Dutch companies published ads in Jordanian newspaper against Fitna and in support of the "The Prophet Unites Us" campaign, hoping to avoid a boycott (English). As expected, this was actually the initiative of local Jordanian businessmenm. However, unlike Danish company Arla, those Dutch companies stand behind their importers, thereby enabling the Jordanian boycott committee to announce victory (Arabic).
"We absolutely didn't give in to a boycott threat," says Zwanenberg spokesperson. "But you can't do business if you don't respect the other's religious convictions."
The sausage maker placed an advertisement in a Jordanian paper, which distanced itself from Fitna, Geert Wilders' movie. Zwanenberg also supports the campaign of the "The Messenger of Allah Unites Us", an action committee from Jordan which strives to forbid insulting religions in international law. By that the company prevented itself from being placed on a new poster of the committee that calls to boycott Dutch and Danish products. Chairman Zakaria Sheikh says that he had printed a million of these posters.

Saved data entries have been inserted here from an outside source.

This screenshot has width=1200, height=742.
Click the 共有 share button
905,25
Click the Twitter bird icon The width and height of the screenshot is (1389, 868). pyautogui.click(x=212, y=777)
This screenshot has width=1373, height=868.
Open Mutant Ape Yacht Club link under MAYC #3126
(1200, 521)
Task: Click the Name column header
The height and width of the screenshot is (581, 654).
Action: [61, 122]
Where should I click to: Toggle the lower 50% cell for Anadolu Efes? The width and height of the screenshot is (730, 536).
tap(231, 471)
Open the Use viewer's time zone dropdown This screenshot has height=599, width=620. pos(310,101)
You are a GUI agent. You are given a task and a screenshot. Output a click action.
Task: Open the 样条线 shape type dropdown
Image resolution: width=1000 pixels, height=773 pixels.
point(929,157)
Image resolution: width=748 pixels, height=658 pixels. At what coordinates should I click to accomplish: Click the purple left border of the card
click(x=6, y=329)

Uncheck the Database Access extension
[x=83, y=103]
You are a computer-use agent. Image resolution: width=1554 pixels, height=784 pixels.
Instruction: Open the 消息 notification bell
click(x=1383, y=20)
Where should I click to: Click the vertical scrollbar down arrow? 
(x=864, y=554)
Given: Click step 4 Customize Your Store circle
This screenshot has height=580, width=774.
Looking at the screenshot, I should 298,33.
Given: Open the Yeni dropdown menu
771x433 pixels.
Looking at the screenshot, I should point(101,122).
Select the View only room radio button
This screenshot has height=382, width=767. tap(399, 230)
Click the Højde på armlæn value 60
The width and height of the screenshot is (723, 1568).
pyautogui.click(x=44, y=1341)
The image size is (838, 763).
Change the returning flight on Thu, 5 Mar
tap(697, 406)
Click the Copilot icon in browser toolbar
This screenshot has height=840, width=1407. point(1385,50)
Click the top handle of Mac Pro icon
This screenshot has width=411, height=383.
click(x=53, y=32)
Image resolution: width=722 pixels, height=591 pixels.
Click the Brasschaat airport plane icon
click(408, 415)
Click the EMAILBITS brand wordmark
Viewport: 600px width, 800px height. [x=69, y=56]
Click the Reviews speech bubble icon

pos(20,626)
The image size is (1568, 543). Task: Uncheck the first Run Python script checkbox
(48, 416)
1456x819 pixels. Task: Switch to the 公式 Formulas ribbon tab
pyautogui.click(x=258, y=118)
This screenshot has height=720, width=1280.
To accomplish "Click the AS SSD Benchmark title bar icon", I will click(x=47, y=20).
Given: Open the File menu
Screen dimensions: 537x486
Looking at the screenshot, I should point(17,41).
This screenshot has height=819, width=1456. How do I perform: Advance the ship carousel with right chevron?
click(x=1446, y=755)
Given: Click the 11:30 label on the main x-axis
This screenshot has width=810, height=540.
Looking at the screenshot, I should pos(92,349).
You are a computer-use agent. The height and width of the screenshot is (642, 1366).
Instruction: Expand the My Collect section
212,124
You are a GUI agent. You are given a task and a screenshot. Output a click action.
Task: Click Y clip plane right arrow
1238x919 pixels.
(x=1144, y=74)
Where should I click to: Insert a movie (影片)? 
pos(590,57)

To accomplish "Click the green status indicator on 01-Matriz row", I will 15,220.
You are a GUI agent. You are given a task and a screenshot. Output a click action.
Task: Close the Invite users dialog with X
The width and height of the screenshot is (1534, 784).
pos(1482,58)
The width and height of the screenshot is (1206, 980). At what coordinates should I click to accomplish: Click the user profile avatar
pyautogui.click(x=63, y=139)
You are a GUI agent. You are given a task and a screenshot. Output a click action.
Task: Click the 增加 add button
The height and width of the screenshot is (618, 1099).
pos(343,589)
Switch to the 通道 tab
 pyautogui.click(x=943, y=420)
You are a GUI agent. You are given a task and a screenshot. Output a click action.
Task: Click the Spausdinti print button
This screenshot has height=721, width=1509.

According to Zwanenberg the initiative for the advertisement came from a local middleman. "De facto, we export to his business. We don't speak with Mr. Sheikh, and therefore we had yielded nothing."
The company says it has started an investigation about the action committee. "We are not interested in being associated with a fundamentalist organization. But saw no harm in placing an advertisement. Everybody has freedom of expression. Why then shouldn't we distance ourselves from this movie?"
Dairy factory Friesland Foods had put out a similar advertisement in Jordanian papers. But according to a spokesperson, it was done by a local distributor on his own volition. "It wasn't directed from the head office. That ad wasn't necessary as far as we're concerned."
Friesland Foods, however, says it supports the published text. It came from a statement made on March 28th in which the company condemned Fitna since Wilders "equates Islam to violence". The spokesperson: "We're also not crazy. We knew that there will be questions coming in Muslim countries, let me be clear aobut it. That is how we thinks about it. Nothing more, nothing less." Thes statement was necessary for internal use, says Friesland Foods, since the company does a lot of business with Muslim countries. "We're a concept there".
Other companies, such as Philips and KLM, will appear in the boycott poster. They distance themselves from the contents of Fitna, but did not put out an advertisement.
A KLM spokesperson: "At this moment we don't see the necessity of it, but we aren't principally against it. We'll wait and see." Electronics manufacturer Philips is more positive: We aren't publishing an advertisement, simply because it's not up to us to take a position on political questions."
Dutch companies export to Jordan about 179 million euro per year, mostly dairy products and machinery. That is about 0.6% of the total export, according to Dutch Statistics. Exports to the Middle East are about 5 billion euro, which is less than 2% of the total exports. Despite the ongoing boycott efforts, Dutch businesses are barely affected.